“Whatever our souls are made out of, his and mine are the same.”
There are few more convincing, less sentimental accounts of passionate love than Wuthering Heights. This is the story of the savage, tormented foundling Heathcliff, who falls wildly in love with Catherine Earnshaw, the daughter of his benefactor, and of the violence and misery that result from their thwarted longing for each other.

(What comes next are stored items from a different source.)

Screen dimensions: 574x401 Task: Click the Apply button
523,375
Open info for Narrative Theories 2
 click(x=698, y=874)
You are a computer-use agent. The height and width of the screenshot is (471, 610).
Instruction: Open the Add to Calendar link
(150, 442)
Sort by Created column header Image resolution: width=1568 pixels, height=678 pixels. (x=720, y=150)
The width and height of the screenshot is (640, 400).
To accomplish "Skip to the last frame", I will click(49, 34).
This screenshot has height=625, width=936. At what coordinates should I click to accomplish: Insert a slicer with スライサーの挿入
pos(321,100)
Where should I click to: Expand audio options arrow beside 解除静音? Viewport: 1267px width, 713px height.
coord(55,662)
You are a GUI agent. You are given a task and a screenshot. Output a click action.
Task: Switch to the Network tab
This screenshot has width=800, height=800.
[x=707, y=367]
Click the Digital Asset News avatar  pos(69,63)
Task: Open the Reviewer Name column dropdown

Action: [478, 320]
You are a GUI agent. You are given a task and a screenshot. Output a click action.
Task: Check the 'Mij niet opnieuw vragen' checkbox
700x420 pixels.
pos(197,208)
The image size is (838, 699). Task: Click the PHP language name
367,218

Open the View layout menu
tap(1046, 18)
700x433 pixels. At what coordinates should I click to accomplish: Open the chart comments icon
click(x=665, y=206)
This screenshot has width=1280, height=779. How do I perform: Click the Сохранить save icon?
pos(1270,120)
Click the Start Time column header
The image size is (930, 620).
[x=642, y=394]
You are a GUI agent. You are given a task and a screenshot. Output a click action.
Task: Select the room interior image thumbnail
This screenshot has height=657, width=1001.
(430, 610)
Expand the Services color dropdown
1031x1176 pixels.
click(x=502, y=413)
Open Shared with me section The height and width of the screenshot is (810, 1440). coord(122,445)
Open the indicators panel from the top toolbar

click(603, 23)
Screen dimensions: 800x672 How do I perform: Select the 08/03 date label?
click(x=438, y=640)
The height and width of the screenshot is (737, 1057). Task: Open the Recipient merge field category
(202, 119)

A book of immense power and strength, it is filled with the raw beauty of the moors and an uncanny understanding of the terrible truths about men and women. It is an understanding made even more extraordinary by the fact that it came from the heart of a woman who lived most of her brief life in remote rural England. Emily Brontë died a year after this great novel was published.
Author
Emily Bronte
Emily Jane Brontë was the most solitary member of a unique, tightly-knit, English provincial family. Born in 1818, she shared the parsonage of the town of Haworth, Yorkshire, with her older sister, Charlotte; her brother, Branwell; her younger sister, Anne; and her father, the Reverend Patrick Brontë. All five were poets and writers, and all but Branwell would publish at least one book. Fantasy was the Brontë children’s one relief from the rigors of religion and the bleakness of life in an impoverished region. In 1845, Charlotte Brontë came across a manuscript volume of her sister’s poems. At her sister’s urging, Emily’s poems, along with Anne’s and Charlotte’s, were published pseudonymously in 1846. An almost complete silence greeted this volume, but the three sisters, buoyed by the fact of publication, immediately began to write novels. Emily’s effort was Wuthering Heights; appearing in 1847, it was treated at first as a lesser work by Charlotte, whose Jane Eyre had already been published to great acclaim. Emily Brontë’s name did not emerge from behind her pseudonym of Ellis Bell until the second edition of her novel appeared in 1850.